C’est visible par exemple en ce qui concerne les USA. Leur référence nationale est à chercher dans leur épopée du Far West. On sait comment fonctionne le Western traditionnel : maints films montrent comment la Loi et l’Ordre finissent par remplacer le désordre et l’anarchie, la loi de la Jungle qui caractérisait le monde des Débuts. La société états-unienne s’était fondée sur ces bases, éminemment civilisatrices.

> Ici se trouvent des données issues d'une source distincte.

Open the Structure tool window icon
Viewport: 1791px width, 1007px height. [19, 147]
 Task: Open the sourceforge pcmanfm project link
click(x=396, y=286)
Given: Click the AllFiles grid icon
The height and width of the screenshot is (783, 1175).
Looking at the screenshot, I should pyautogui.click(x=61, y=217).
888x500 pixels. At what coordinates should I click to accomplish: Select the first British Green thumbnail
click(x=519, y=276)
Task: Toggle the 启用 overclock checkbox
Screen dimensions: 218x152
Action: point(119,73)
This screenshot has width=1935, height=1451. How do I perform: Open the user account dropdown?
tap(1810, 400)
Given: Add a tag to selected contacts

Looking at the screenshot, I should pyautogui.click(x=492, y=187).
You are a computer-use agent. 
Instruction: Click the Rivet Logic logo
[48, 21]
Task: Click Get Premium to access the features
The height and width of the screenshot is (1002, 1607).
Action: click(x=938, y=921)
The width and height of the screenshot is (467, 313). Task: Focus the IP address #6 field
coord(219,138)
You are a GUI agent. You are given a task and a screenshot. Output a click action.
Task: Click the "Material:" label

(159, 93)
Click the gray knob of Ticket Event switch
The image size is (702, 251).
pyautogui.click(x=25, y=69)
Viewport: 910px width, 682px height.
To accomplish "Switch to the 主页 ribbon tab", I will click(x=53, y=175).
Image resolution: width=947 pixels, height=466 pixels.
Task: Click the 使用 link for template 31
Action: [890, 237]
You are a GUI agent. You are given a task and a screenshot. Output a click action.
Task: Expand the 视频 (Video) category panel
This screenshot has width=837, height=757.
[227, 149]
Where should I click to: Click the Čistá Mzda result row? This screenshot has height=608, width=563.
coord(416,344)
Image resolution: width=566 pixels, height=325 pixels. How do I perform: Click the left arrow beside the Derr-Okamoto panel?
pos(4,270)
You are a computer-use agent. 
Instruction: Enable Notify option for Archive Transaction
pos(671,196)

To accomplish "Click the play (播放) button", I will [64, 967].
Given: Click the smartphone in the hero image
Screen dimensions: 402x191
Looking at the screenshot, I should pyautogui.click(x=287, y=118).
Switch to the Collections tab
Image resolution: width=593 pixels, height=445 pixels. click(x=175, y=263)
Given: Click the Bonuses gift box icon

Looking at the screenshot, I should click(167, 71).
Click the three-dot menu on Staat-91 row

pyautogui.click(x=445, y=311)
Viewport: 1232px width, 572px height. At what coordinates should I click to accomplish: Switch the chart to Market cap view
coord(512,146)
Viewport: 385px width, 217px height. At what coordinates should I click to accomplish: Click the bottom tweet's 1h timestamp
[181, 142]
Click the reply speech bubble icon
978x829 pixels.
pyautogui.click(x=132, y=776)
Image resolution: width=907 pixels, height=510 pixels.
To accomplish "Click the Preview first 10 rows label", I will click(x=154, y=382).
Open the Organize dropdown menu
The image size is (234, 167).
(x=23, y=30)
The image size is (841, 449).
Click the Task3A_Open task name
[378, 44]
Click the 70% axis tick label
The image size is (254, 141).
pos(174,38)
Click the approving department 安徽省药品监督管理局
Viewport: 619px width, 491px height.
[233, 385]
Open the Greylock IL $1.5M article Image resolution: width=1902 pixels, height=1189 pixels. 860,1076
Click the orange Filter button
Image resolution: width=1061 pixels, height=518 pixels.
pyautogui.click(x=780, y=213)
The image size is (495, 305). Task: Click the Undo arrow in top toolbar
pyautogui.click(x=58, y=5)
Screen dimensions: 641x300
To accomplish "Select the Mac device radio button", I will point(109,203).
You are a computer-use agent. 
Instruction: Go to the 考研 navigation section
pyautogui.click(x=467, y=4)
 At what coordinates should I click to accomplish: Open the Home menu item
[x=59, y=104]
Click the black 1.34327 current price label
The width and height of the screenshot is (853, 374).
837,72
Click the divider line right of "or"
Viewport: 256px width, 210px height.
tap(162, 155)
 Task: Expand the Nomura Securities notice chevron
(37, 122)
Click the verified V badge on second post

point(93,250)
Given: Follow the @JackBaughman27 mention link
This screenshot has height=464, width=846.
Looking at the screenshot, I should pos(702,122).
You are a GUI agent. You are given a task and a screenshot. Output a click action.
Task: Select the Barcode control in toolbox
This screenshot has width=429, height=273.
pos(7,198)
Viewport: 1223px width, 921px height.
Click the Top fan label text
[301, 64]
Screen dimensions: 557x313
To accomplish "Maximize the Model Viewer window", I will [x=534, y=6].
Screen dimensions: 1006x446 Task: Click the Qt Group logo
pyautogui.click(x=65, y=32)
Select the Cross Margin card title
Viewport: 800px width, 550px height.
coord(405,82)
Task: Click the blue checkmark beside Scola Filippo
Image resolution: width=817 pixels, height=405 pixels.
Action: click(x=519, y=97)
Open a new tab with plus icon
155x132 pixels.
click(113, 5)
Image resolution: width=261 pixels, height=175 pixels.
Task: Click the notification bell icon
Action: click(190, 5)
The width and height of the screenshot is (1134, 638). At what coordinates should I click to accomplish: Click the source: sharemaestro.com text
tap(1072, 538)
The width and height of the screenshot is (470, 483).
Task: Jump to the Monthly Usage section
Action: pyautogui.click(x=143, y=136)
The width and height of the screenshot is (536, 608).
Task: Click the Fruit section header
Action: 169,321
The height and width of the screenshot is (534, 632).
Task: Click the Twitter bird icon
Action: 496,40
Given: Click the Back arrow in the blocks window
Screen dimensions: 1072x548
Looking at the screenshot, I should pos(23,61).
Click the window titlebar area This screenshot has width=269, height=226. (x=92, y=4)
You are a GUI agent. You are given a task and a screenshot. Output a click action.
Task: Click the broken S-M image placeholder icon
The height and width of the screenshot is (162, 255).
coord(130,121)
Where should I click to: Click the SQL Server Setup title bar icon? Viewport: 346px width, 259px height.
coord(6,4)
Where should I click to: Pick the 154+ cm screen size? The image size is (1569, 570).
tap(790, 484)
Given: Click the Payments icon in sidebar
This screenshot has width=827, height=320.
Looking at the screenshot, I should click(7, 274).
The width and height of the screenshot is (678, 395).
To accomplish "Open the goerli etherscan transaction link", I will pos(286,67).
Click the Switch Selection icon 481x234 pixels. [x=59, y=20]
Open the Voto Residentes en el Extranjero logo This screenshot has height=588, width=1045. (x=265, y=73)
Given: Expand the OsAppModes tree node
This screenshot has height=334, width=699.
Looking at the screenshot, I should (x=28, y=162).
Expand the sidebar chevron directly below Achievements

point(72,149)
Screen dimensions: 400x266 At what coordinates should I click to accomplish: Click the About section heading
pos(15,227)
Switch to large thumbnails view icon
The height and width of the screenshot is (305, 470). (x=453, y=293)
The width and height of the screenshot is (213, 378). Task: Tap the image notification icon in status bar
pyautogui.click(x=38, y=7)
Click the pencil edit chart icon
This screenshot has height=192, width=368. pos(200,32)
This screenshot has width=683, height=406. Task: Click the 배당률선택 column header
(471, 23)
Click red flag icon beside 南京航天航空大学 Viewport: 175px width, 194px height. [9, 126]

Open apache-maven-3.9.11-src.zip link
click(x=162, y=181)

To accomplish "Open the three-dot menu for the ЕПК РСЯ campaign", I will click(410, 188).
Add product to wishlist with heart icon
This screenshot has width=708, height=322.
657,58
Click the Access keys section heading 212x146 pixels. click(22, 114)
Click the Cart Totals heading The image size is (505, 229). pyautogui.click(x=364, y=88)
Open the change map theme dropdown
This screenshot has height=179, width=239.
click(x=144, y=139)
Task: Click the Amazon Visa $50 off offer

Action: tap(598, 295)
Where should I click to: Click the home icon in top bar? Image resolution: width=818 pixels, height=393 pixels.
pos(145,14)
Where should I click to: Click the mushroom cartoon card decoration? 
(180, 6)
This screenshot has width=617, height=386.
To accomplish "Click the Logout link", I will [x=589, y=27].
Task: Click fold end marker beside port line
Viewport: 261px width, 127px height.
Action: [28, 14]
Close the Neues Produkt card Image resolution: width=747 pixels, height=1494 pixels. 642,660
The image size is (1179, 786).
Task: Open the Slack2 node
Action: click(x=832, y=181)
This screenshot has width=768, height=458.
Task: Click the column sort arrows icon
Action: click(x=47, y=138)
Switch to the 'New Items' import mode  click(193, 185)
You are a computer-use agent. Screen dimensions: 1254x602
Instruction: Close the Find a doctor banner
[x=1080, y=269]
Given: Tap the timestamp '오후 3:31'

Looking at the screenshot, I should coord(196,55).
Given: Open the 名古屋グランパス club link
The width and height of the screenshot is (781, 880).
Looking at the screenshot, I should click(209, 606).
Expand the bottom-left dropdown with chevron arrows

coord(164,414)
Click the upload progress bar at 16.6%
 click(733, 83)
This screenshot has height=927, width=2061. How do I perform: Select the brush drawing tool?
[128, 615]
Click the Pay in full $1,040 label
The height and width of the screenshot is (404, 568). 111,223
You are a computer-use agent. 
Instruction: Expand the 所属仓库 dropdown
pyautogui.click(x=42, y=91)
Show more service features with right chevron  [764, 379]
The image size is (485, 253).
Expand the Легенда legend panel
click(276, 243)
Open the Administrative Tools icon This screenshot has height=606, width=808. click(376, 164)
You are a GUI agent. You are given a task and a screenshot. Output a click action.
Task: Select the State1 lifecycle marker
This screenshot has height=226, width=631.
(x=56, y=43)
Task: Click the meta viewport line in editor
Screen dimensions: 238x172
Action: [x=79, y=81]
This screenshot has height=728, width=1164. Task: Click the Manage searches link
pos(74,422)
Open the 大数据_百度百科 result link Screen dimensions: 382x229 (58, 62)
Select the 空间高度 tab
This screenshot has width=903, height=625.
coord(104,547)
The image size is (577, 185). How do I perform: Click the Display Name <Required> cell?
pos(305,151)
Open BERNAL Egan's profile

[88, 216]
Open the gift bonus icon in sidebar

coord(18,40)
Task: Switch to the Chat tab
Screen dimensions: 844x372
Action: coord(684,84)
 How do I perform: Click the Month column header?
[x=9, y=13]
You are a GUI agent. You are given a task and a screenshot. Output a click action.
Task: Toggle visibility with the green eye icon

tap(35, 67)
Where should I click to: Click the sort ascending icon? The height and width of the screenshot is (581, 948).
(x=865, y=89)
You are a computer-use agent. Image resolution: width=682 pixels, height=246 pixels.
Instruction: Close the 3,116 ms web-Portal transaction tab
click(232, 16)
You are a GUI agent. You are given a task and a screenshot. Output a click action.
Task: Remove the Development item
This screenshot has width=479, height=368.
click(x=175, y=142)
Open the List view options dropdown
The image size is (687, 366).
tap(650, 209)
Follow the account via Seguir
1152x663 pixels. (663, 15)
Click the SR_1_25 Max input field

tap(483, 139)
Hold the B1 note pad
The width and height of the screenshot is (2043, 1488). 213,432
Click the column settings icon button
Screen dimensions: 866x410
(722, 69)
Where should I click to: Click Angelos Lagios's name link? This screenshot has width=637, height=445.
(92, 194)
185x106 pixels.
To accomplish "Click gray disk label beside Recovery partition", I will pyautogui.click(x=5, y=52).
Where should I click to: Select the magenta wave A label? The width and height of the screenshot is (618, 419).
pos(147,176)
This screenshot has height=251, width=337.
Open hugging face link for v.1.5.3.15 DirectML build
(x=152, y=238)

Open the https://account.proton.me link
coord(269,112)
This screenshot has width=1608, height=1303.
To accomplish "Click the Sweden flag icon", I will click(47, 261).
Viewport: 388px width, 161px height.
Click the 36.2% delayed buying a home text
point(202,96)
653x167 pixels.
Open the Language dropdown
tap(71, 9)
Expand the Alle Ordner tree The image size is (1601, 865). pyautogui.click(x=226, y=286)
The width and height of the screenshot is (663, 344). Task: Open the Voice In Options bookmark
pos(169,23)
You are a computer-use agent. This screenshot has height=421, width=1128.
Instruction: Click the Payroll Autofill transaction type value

Eh bien, j’ai employé le passé, car c’est ce qui est en train de s’effondrer sous nos yeux avec l’actuel président. Il n’a cure d’aucune considération morale, il ne prend en compte que ses intérêts. Les engagements éthiques que son pays avait pris avant lui sont nuls et non avenus à ses yeux. Il ne voit aucun empêchement à s’entendre directement avec l’agresseur d’un pays souverain, et à l’exonérer ainsi de la réprobation des pays civilisés. Il confond toujours art de la négociation et chantage. Aucune pudeur élémentaire ne le retient, quand il rêve de construire, à Gaza, des hôtels de luxe sur les cadavres, et à déporter les survivants. On est bien loin de l’héritage d’Antigone par exemple, pour qui étaient sacrés les honneurs dus aux disparus. Engagé dans cette voie, je gage que le président ne verrait pas d’objection, s’il y trouvait un quelconque intérêt, à construire des résidences de luxe à Auschwitz.
C’est évidemment ainsi revenir au chaos initial, à cet état de guerre permanente qui précède le processus civilisateur. Et qui maintenant, on le voit, lui succède. Et le pire avec un candidat, paraît-il, au prix Nobel de la paix !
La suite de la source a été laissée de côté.